Pointing records for text and elements:
──────────────────────────────

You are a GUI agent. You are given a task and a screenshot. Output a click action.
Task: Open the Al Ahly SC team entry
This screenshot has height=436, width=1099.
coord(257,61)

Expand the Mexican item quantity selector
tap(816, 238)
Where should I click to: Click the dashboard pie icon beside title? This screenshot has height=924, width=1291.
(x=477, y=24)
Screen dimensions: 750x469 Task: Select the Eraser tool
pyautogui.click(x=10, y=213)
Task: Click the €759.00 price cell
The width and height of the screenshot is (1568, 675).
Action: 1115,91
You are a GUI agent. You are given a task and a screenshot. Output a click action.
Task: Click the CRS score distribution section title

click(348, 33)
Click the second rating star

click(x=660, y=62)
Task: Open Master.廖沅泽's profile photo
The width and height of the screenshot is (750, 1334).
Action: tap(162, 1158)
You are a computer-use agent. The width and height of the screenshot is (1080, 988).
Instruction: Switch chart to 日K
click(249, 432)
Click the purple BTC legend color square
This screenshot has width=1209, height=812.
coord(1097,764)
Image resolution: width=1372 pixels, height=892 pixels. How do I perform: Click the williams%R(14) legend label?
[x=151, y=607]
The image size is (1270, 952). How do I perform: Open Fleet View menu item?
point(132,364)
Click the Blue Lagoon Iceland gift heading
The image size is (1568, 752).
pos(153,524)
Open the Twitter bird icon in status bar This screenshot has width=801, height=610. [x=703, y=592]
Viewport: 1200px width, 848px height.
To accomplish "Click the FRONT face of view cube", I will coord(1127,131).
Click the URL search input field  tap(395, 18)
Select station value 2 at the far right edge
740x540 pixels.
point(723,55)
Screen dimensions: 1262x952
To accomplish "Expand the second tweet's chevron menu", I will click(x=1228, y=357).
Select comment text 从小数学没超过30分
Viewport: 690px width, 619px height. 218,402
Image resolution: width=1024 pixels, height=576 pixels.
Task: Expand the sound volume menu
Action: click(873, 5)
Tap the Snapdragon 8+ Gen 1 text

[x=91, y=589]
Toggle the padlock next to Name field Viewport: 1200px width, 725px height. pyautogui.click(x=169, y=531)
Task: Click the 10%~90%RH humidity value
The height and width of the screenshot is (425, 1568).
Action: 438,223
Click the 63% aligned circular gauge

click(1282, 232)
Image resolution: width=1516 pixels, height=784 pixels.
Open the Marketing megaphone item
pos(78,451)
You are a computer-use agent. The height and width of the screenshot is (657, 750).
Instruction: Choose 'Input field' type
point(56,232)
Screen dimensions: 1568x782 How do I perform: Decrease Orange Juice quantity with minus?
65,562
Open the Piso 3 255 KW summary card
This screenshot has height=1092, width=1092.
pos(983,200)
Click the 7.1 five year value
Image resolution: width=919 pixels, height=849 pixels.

──────────────────────────────

GOAL:
Copy the material above line for line, leaving every character unchanged.

EXERCISE ANSWER:
You are a GUI agent. You are given a task and a screenshot. Output a click action.
Task: Open the Al Ahly SC team entry
This screenshot has height=436, width=1099.
coord(257,61)

Expand the Mexican item quantity selector
tap(816, 238)
Where should I click to: Click the dashboard pie icon beside title? This screenshot has height=924, width=1291.
(x=477, y=24)
Screen dimensions: 750x469 Task: Select the Eraser tool
pyautogui.click(x=10, y=213)
Task: Click the €759.00 price cell
The width and height of the screenshot is (1568, 675).
Action: 1115,91
You are a GUI agent. You are given a task and a screenshot. Output a click action.
Task: Click the CRS score distribution section title

click(348, 33)
Click the second rating star

click(x=660, y=62)
Task: Open Master.廖沅泽's profile photo
The width and height of the screenshot is (750, 1334).
Action: tap(162, 1158)
You are a computer-use agent. The width and height of the screenshot is (1080, 988).
Instruction: Switch chart to 日K
click(249, 432)
Click the purple BTC legend color square
This screenshot has width=1209, height=812.
coord(1097,764)
Image resolution: width=1372 pixels, height=892 pixels. How do I perform: Click the williams%R(14) legend label?
[x=151, y=607]
The image size is (1270, 952). How do I perform: Open Fleet View menu item?
point(132,364)
Click the Blue Lagoon Iceland gift heading
The image size is (1568, 752).
pos(153,524)
Open the Twitter bird icon in status bar This screenshot has width=801, height=610. [x=703, y=592]
Viewport: 1200px width, 848px height.
To accomplish "Click the FRONT face of view cube", I will coord(1127,131).
Click the URL search input field  tap(395, 18)
Select station value 2 at the far right edge
740x540 pixels.
point(723,55)
Screen dimensions: 1262x952
To accomplish "Expand the second tweet's chevron menu", I will click(x=1228, y=357).
Select comment text 从小数学没超过30分
Viewport: 690px width, 619px height. 218,402
Image resolution: width=1024 pixels, height=576 pixels.
Task: Expand the sound volume menu
Action: click(873, 5)
Tap the Snapdragon 8+ Gen 1 text

[x=91, y=589]
Toggle the padlock next to Name field Viewport: 1200px width, 725px height. pyautogui.click(x=169, y=531)
Task: Click the 10%~90%RH humidity value
The height and width of the screenshot is (425, 1568).
Action: 438,223
Click the 63% aligned circular gauge

click(1282, 232)
Image resolution: width=1516 pixels, height=784 pixels.
Open the Marketing megaphone item
pos(78,451)
You are a computer-use agent. The height and width of the screenshot is (657, 750).
Instruction: Choose 'Input field' type
point(56,232)
Screen dimensions: 1568x782 How do I perform: Decrease Orange Juice quantity with minus?
65,562
Open the Piso 3 255 KW summary card
This screenshot has height=1092, width=1092.
pos(983,200)
Click the 7.1 five year value
Image resolution: width=919 pixels, height=849 pixels.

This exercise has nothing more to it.